Project misses out on grant but creator hopes TV appearance will raise profile

Andover Advertiser: ITV's Richard Slee interviews Jason Austin, eight ITV's Richard Slee interviews Jason Austin, eight

A BASINGSTOKE project missed out on the chance to win £50,000 – but its creator is hoping its raised profile will help it to thrive in the future.

TV cameras filmed families from Inspero Love2Grow:Love2Cook at the group’s community garden, in Bardwell Close, South Ham, and at Aldworth School, in Western Way, South Ham, for ITV People’s Millions awards.

The footage was broadcast on Meridian Tonight on November 27, showcasing the work of the not-for-profit organisation.

The project was set up 18 months ago and supports young people and families in disadvantaged areas to grow, nurture, harvest, prepare and cook seasonal food.

It was chosen as a finalist in ITV’s People’s Millions awards, and was up against DIG-IT, run by Boveridge House School, in Dorset, which wants to create a horticultural service where students can develop their gardening skills.

Unfortunately, Inspero missed out on the prize money from The Big Lottery Fund following a public phone vote.

But Catherine Waters-Clark, who set up the project, said the children involved in the filming had a “wonderful experience.”

Love2Grow:Love2Cook wanted to use the money to expand its services and create a community hub and growing site, where residents can volunteer, share recipes, gain cooking skills and buy affordable local home grown food. It would have also been used to create three part-time jobs and develop a second community garden in Kempshott.

Mrs Waters-Clark said: “I am absolutely gutted for our kids and parents that we didn’t win.”

But she added: “Hopefully, a lot more people in Basingstoke should now know who we are, and even being an ITV People’s Millions finalist is a big achievement.”

She plans to develop the community food growing scheme and Kempshott site in 2014, and said: “This scheme will support young people and adult volunteers to learn and share food growing and cooking skills, and will develop a community resource to share recipes, swap seeds and provide local young people with work experience and access to fresh fruit, vegetables and herbs via the new growing plots.”

Mrs Waters-Clark set up the project after struggling to encourage her son to eat vegetables.

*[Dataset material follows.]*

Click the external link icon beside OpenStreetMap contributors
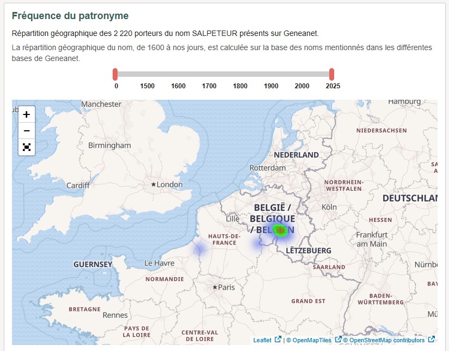The height and width of the screenshot is (351, 449). [x=430, y=338]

The organisation now has six volunteers who work with around 55 families from the area, planting vegetables at the community garden before harvesting them and turning them into delicious meals.

Mrs Waters-Clark, a mother-of-three, from South Ham, who works for the Shaw Trust, in Basingstoke, said: “The importance of this project is increasing life skills and cooking skills. Kids are learning how to grow food and their attitudes towards healthy eating changes. Some of them don’t know some of the vegetables we grow.”